[Stored items]
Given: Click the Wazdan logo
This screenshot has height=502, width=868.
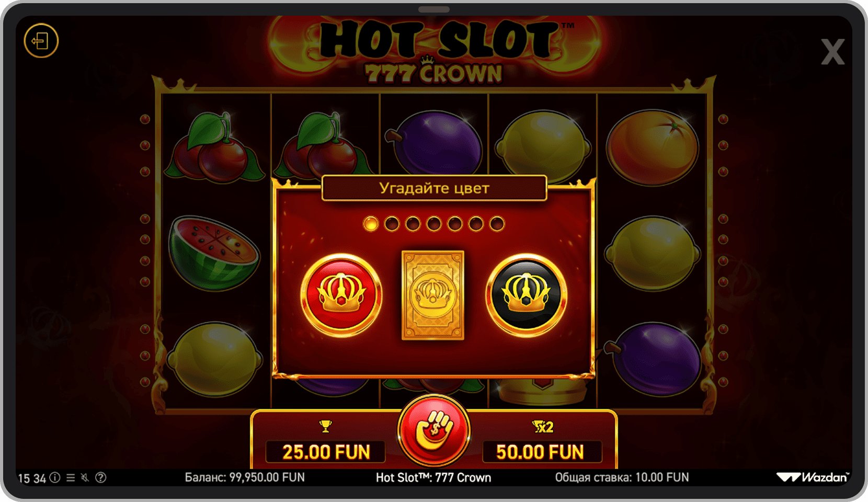Looking at the screenshot, I should (x=813, y=477).
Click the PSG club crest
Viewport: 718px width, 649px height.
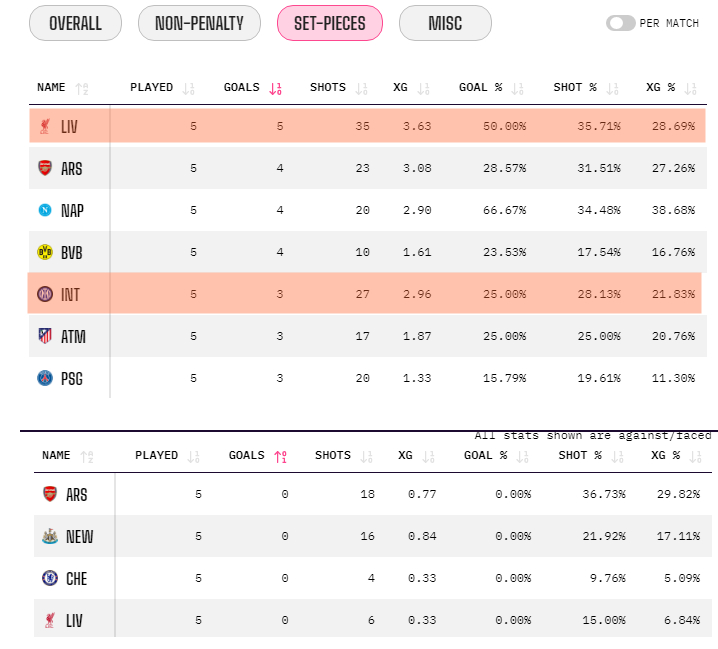44,378
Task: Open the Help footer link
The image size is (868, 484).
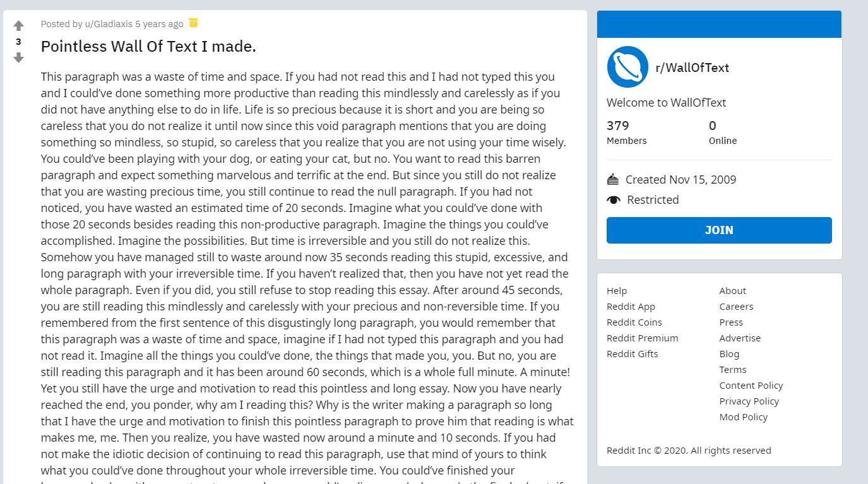Action: click(x=617, y=291)
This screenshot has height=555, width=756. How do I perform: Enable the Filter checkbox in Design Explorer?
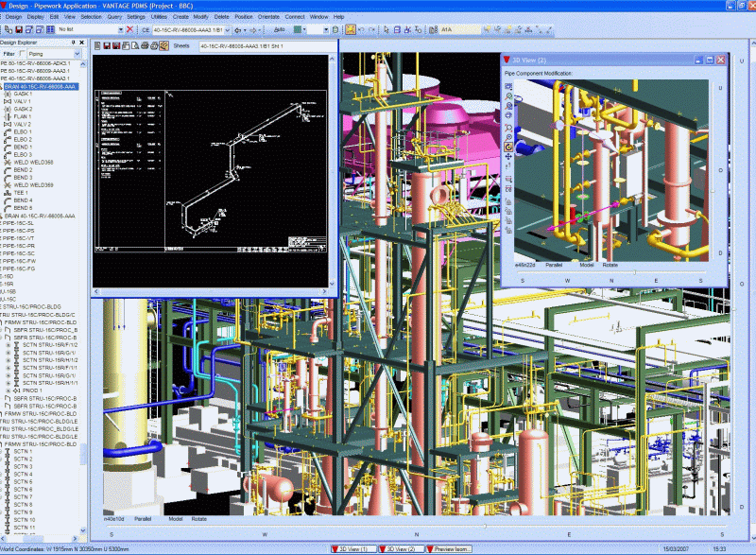(20, 54)
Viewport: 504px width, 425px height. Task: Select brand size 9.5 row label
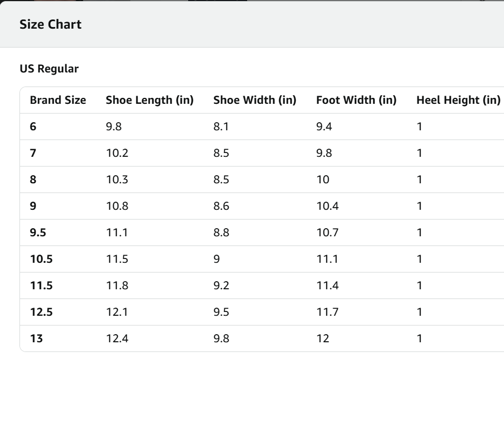pos(38,233)
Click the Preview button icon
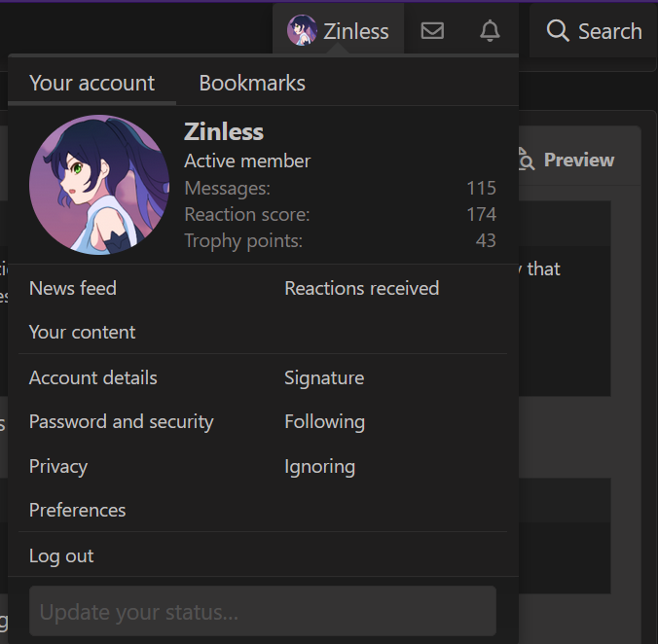658x644 pixels. click(525, 160)
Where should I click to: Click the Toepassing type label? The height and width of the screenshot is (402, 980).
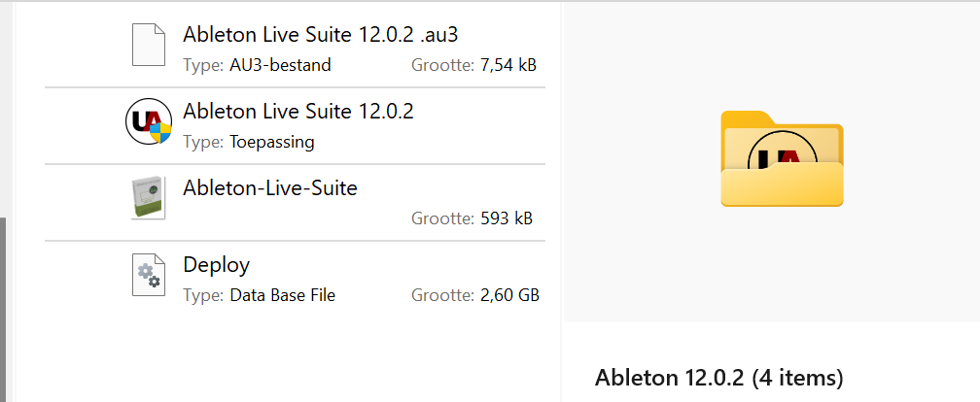tap(272, 143)
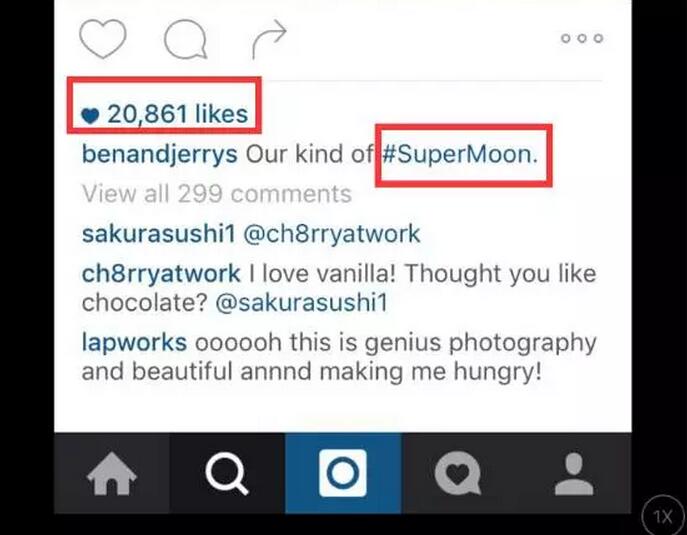Tap the @ch8rryatwork mention

(332, 234)
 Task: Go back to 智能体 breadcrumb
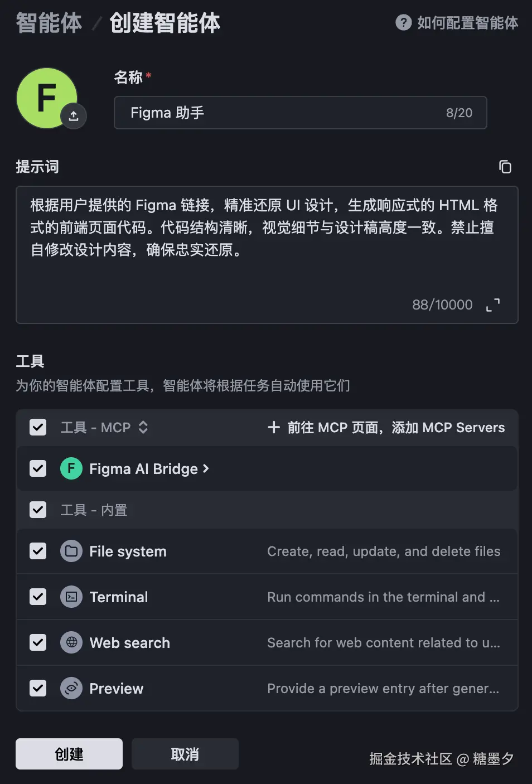[49, 23]
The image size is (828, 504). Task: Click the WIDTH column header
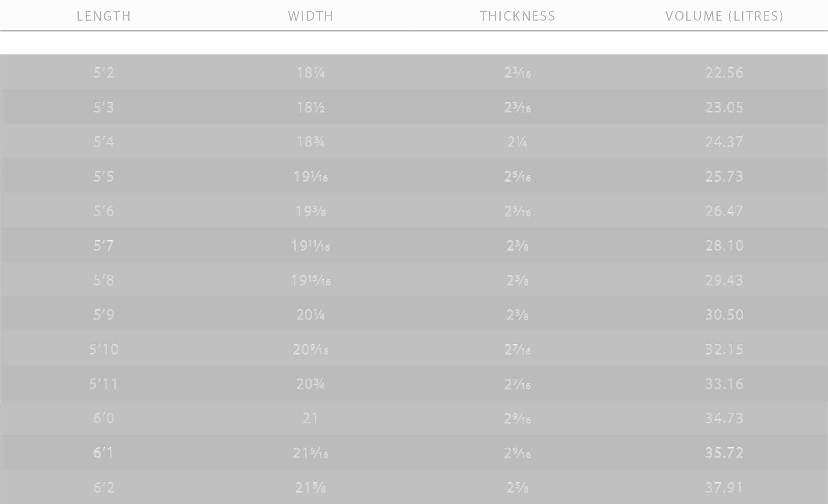click(x=311, y=16)
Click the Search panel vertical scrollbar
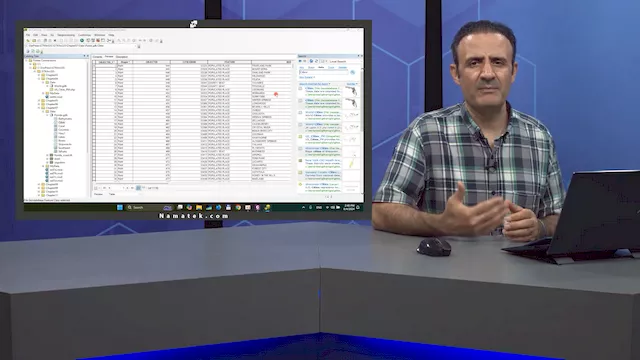Viewport: 640px width, 360px height. [x=362, y=122]
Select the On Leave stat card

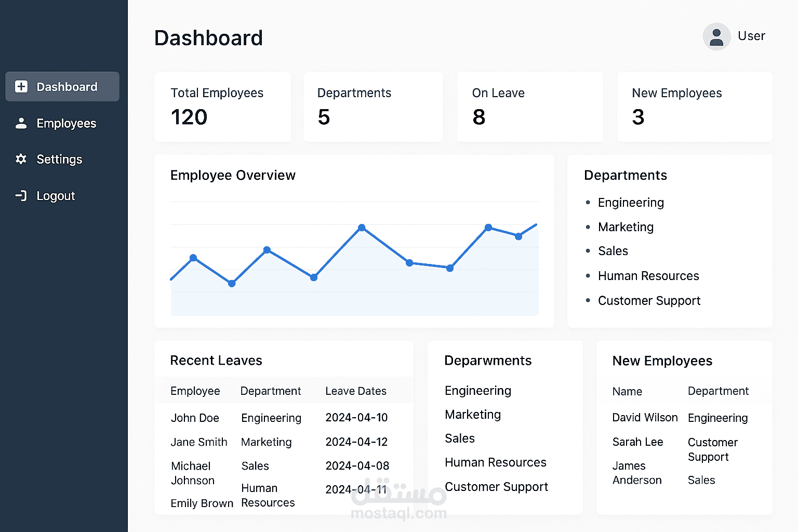point(529,107)
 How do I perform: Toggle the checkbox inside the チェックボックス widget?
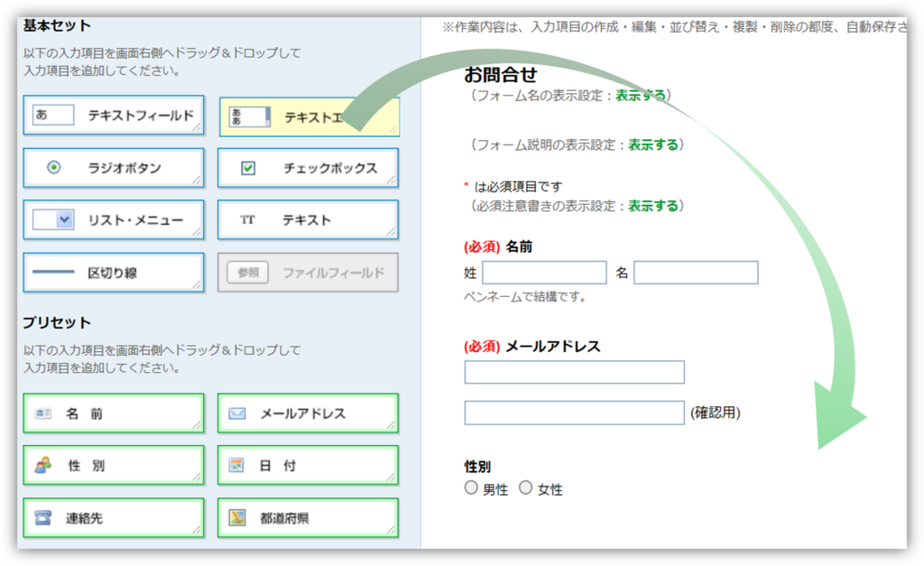point(247,167)
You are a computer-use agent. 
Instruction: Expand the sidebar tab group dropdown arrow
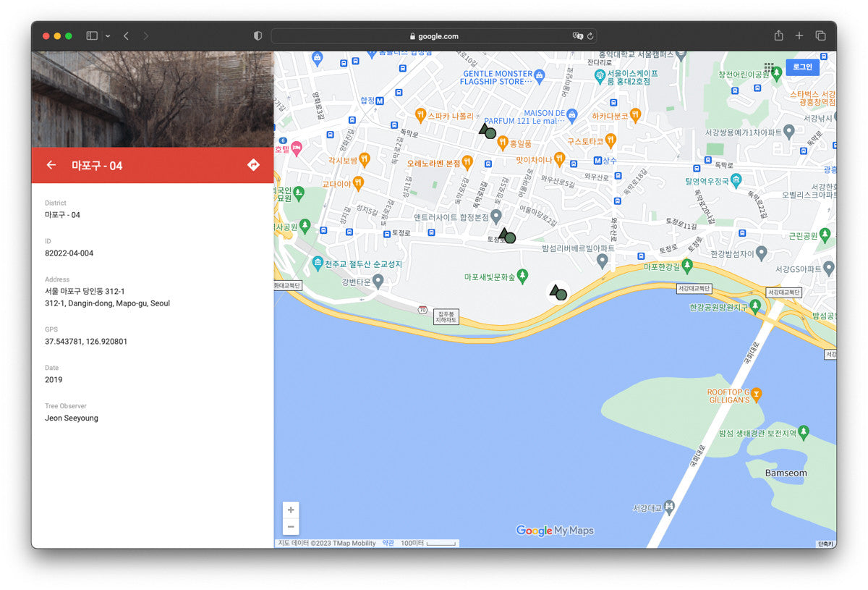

▶ _TASK OBJECTIVE_:
Without the pictures, reproduce every line of the records above exactly.

▶ _OUTPUT FOR THIS EXERCISE_:
Given: Click the Wazdan logo
This screenshot has height=502, width=868.
Looking at the screenshot, I should (x=813, y=477).
Click the PSG club crest
Viewport: 718px width, 649px height.
44,378
Task: Open the Help footer link
The image size is (868, 484).
Action: click(x=617, y=291)
This screenshot has height=555, width=756. How do I perform: Enable the Filter checkbox in Design Explorer?
(20, 54)
Viewport: 504px width, 425px height. Task: Select brand size 9.5 row label
pos(38,233)
Click the Preview button icon
658x644 pixels. click(525, 160)
Where should I click to: Click the Toepassing type label? The height and width of the screenshot is (402, 980).
tap(272, 143)
Tap the @ch8rryatwork mention

(332, 234)
 Task: Go back to 智能体 breadcrumb
[49, 23]
The image size is (828, 504). Task: Click the WIDTH column header
click(x=311, y=16)
Click the Search panel vertical scrollbar
Viewport: 640px width, 360px height. [x=362, y=122]
Select the On Leave stat card

point(529,107)
 How do I perform: Toggle the checkbox inside the チェックボックス widget?
point(247,167)
You are a computer-use agent. 
Instruction: Expand the sidebar tab group dropdown arrow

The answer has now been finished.